To investigate the factors related to regional differences in senility death ratio in Japan, we examined the relationships with HRV and PA levels obtained from the ALLSTAR big data. The results suggested that the regional senility death ratio in Japan is associated with regional health status as reflected in HRV and PA levels.

Acknowledgments

The authors deeply appreciate the support of SUZUKEN Co., Ltd, who provided the database for this research.

Footnotes

Authors’ note: The short abstract (<200 words) of this work has been published in the program of 2018 3rd International Conference on Biomedical Signal and Image Processing, 22–24 August 2018, Seoul, South Korea.

Declaration of conflicting interests: The author(s) declared no potential conflicts of interest with respect to the research, authorship, and/or publication of this article.

Ethical approval: Ethical approval for this study was obtained from the Ethics Review Committee of Nagoya City University Graduate School of Medical Sciences and Nagoya City University Hospital (Approval No. 709).

Funding: The author(s) disclosed receipt of the following financial support for the research, authorship, and/or publication of this article: The ALLSTAR project was supported by the grant of the Knowledge Hub of Aichi, Japan (the Priority Research Project, P3-G1 S1-2b to J. Hayano) and the Japan Society for the Promotion of Science, Japan (Grant-in-Aid for Scientific Research (C) 23591055 to J. Hayano, Grant-in-Aid for Scientific Research (C) 25461062 to H. Fukuta, Grant-in-Aid for Scientific Research (B) 15H03095 to T. Nakamura, Grant-in-Aid for Scientific Research (C) 16K09097 to K. Ueda, and Grant-in-Aid for Scientific Research (A) 17H00878 to Y. Yamamoto).
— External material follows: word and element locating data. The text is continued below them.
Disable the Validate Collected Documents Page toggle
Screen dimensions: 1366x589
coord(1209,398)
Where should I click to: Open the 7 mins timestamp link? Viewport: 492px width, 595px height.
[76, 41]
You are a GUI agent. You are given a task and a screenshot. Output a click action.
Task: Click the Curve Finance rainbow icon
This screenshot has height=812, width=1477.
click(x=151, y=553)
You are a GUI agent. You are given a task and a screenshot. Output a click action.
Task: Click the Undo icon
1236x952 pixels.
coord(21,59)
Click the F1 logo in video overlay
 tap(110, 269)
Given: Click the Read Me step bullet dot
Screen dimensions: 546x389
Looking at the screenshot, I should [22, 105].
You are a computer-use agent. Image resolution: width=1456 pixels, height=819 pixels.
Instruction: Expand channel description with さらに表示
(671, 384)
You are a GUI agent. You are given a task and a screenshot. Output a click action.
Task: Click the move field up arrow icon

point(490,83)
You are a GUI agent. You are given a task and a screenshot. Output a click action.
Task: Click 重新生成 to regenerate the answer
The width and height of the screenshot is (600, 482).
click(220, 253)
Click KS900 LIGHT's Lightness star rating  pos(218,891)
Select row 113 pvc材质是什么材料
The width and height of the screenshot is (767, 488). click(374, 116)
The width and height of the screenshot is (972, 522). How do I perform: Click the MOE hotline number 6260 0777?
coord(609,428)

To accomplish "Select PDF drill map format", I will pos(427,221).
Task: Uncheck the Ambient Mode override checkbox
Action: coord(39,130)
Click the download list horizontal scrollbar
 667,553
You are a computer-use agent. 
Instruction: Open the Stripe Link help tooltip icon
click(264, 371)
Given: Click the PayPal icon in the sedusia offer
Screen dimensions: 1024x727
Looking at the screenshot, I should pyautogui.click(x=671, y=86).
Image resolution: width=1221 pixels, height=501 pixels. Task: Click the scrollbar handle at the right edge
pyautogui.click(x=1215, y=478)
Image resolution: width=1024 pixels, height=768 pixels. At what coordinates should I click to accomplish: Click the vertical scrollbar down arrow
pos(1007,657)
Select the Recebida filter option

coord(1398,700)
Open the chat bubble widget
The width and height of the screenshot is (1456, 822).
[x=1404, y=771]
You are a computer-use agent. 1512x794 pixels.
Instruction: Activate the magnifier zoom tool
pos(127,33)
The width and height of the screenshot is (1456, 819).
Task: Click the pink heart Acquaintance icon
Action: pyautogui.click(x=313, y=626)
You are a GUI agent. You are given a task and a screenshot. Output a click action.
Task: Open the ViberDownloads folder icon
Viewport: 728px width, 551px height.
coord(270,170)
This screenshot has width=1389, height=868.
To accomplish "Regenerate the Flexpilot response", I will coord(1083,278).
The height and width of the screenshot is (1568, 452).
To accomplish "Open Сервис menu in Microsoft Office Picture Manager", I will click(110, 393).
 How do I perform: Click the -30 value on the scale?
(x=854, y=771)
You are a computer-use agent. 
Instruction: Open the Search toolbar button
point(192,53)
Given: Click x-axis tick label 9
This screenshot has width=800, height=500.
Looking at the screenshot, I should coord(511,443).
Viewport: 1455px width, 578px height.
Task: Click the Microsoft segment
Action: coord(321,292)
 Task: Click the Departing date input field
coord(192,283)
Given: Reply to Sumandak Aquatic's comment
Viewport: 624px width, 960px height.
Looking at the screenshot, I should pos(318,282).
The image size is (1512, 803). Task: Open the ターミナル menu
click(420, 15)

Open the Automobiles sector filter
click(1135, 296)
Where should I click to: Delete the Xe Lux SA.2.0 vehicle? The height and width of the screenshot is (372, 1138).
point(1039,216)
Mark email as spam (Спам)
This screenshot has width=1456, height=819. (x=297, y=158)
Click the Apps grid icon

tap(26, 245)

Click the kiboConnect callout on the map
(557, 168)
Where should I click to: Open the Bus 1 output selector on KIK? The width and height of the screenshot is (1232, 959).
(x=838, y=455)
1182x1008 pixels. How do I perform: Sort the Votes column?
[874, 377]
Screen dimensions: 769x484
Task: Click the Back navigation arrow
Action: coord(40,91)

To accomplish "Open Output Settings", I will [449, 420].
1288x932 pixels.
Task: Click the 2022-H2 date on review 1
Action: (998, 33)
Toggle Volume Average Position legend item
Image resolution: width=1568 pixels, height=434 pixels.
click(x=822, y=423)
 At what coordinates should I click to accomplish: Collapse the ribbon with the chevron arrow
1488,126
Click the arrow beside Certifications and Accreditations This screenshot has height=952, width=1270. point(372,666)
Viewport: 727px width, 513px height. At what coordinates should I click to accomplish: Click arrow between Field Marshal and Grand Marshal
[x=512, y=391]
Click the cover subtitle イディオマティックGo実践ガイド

Informed consent: Informed consent was not sought for the present study because we used the existing clinical data obtained for clinical purposes. To utilize the existing clinical data for this study, we followed the Ethical Guidelines for Medical and Health Research Involving Human Subjects (by the Ministry of Education, Culture, Sports, Science and Technology, and the Ministry of Health, Labour and Welfare, Japan, 22 December 2014). According to the guideline, the purposes of the study and information used for the study have been public through the homepages of the ALLSTAR research project (http://www.med.nagoya-cu.ac.jp/mededu.dir/allstar/) and of SUZUKEN Co., Ltd (http://www.suzuken.co.jp/product/holter/detail/), in which opportunities to refuse the uses of information are ensured for the research subjects. These procedures have been approved by the Ethics Review Committee of Nagoya City University Graduate School of Medical Sciences and Nagoya City University Hospital (Approval No. 709)

Trial registration: Not applicable because this is a observational study.